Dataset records
**********
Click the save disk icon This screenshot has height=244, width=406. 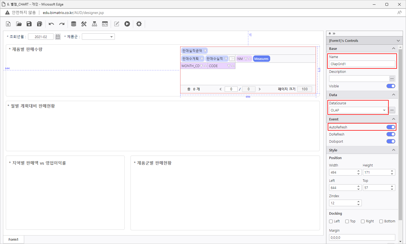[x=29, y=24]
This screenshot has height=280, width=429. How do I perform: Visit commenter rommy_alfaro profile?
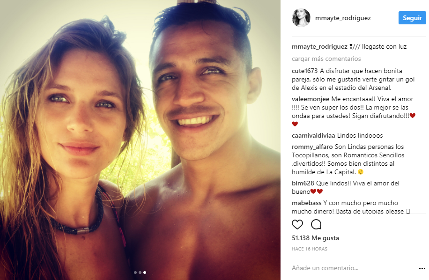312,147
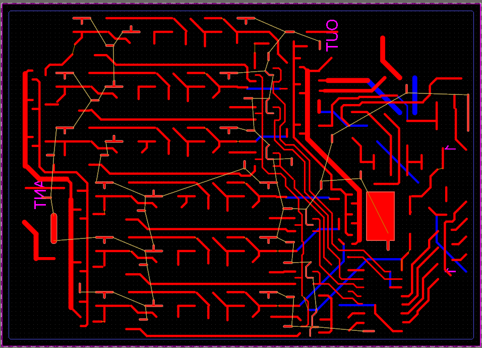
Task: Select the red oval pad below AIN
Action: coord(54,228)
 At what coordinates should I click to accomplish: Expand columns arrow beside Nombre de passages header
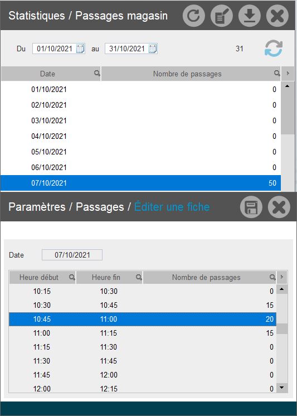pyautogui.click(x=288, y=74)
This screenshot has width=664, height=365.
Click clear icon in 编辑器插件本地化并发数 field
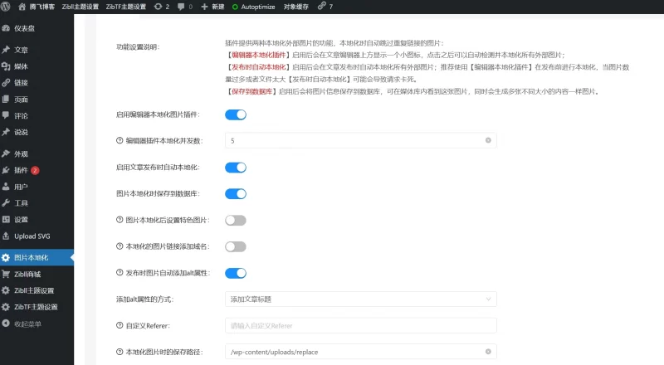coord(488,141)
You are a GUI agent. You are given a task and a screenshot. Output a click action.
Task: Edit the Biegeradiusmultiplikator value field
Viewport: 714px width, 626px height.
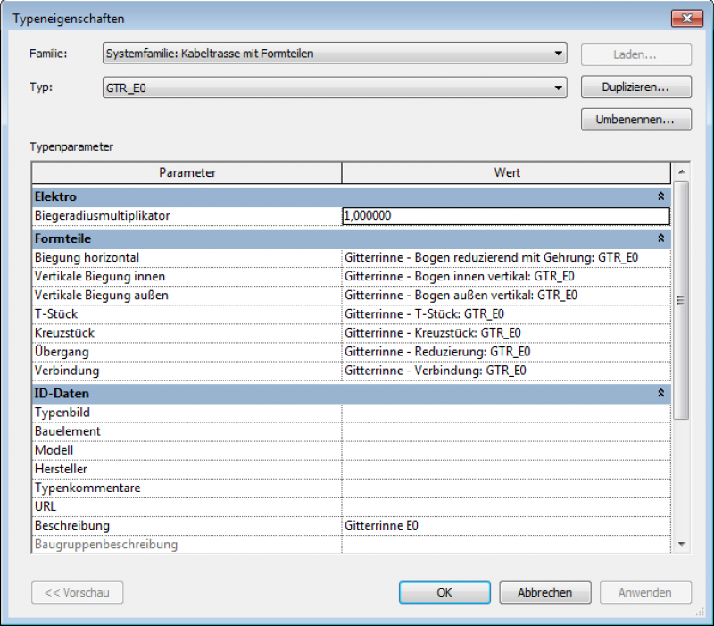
**********
#### AIM OF THE TASK
Retype, without any picture, exactly the lines from the one with "This screenshot has height=280, width=429." through the end of the entries, inclusive.

#### RESPONSE TO THIS TASK
This screenshot has height=280, width=429. How do I perform: Visit commenter rommy_alfaro profile?
312,147
Task: Select the red oval pad below AIN
Action: coord(54,228)
 At what coordinates should I click to accomplish: Expand columns arrow beside Nombre de passages header
pyautogui.click(x=288, y=74)
This screenshot has width=664, height=365.
Click clear icon in 编辑器插件本地化并发数 field
coord(488,141)
You are a GUI agent. You are given a task and a screenshot. Output a click action.
Task: Edit the Biegeradiusmultiplikator value field
Viewport: 714px width, 626px height.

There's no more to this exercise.